Work instructions: Whenever a line in the data contains "will", show that line.

Exercise materials:
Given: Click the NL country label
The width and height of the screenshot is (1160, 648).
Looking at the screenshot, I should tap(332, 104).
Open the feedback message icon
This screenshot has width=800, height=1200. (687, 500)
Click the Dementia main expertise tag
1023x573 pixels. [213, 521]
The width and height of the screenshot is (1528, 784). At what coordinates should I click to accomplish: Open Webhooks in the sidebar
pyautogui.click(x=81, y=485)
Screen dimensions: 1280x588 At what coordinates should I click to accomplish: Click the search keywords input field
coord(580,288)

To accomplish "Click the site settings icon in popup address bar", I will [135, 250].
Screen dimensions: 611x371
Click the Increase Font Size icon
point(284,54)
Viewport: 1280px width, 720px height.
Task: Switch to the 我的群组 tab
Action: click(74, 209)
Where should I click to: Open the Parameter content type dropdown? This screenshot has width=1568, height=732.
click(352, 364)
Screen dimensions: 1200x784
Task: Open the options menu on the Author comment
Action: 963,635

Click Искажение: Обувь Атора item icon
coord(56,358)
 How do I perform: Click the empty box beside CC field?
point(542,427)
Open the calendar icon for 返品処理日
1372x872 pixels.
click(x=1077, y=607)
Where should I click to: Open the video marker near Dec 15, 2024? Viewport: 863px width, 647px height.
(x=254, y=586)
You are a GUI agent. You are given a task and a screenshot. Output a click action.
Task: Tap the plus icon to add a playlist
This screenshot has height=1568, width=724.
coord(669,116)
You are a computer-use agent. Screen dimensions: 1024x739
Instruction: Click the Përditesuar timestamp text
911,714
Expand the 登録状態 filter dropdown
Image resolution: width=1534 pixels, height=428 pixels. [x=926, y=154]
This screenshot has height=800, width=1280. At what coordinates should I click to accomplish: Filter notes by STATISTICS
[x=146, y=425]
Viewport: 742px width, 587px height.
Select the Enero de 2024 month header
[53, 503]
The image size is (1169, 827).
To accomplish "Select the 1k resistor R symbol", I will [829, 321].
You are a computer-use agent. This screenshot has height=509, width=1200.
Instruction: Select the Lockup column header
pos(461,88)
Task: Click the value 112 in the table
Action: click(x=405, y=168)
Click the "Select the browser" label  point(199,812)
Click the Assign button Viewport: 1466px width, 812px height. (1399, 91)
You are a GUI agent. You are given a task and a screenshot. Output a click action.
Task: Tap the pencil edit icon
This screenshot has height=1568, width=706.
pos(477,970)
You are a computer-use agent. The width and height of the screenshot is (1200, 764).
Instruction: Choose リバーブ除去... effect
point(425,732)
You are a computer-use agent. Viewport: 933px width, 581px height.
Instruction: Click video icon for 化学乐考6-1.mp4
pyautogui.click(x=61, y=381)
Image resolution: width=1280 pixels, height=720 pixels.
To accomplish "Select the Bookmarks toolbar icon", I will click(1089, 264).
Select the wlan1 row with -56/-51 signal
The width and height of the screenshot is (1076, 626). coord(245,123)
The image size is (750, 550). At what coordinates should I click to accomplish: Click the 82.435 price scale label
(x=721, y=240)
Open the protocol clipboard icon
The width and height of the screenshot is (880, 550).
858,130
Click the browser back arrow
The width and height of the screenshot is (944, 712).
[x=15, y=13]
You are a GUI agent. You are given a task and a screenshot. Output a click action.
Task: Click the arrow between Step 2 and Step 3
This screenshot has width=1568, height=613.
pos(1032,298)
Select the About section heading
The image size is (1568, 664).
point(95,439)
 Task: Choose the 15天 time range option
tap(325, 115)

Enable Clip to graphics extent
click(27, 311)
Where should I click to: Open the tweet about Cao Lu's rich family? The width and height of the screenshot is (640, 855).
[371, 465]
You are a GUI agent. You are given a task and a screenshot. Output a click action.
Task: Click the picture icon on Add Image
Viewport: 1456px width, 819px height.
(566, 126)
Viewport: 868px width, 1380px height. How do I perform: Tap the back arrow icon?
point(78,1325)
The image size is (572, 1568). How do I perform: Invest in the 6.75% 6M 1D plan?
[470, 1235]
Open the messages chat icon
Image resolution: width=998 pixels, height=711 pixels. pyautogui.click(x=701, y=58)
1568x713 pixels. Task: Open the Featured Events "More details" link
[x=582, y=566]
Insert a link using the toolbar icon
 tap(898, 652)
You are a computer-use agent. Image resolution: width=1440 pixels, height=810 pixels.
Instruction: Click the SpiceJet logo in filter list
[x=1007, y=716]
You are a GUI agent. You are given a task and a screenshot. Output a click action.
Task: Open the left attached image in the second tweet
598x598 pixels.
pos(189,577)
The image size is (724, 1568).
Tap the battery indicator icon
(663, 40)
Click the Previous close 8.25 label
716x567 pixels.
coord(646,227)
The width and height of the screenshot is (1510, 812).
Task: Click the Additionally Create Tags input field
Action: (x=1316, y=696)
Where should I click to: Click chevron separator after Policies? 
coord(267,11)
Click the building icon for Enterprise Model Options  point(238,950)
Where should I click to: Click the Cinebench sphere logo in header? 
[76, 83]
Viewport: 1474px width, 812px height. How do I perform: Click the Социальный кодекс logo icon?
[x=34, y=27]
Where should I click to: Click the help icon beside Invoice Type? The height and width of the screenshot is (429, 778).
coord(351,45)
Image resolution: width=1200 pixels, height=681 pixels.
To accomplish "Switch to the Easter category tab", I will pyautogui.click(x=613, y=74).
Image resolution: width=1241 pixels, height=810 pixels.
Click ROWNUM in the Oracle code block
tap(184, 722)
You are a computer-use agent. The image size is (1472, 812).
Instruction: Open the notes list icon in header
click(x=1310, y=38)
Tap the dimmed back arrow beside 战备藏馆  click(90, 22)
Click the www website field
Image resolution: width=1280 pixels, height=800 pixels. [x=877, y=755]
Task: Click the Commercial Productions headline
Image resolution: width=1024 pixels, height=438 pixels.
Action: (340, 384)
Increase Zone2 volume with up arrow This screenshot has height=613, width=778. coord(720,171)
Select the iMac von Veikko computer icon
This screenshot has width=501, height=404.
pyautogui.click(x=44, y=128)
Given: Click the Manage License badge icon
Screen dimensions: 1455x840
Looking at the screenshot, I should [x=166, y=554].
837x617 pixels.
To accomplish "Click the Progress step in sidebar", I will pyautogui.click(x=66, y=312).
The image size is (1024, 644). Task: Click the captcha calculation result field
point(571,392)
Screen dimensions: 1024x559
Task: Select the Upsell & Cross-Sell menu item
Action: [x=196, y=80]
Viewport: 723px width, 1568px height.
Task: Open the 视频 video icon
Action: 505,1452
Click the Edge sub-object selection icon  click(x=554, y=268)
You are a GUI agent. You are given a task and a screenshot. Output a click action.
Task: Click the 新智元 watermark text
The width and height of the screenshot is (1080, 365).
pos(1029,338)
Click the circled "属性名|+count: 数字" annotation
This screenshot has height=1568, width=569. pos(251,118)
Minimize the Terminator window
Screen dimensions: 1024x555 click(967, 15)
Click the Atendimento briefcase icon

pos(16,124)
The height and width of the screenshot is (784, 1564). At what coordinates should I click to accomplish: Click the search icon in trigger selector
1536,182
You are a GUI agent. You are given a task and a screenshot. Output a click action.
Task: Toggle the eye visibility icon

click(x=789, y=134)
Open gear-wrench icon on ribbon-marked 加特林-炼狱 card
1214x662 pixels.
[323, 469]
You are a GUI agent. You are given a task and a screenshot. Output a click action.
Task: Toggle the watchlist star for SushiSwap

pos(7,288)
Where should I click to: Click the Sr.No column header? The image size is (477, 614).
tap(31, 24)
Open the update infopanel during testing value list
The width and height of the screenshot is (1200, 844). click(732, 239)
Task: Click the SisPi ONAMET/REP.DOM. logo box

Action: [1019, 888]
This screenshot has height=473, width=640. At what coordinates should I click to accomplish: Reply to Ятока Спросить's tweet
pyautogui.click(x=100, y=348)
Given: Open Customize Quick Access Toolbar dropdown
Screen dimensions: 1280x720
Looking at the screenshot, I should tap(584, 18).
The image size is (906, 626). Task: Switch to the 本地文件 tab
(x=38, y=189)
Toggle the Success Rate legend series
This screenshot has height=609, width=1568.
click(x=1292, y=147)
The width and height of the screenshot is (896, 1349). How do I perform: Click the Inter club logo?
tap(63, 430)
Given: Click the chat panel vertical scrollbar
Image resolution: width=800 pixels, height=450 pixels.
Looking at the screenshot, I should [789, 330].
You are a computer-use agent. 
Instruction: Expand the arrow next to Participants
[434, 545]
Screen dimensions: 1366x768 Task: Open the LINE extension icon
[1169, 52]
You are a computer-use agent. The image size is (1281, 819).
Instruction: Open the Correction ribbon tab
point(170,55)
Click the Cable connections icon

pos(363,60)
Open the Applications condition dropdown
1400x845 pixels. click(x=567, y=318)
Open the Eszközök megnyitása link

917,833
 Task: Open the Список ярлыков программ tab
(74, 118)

Result for this task:
To accomplish "Click the site settings icon in popup address bar", I will [135, 250].
To accomplish "Select the 1k resistor R symbol", I will [829, 321].
To accomplish "Select the Bookmarks toolbar icon", I will click(1089, 264).
To accomplish "Switch to the Easter category tab", I will pyautogui.click(x=613, y=74).
To accomplish "Click the Progress step in sidebar", I will pyautogui.click(x=66, y=312).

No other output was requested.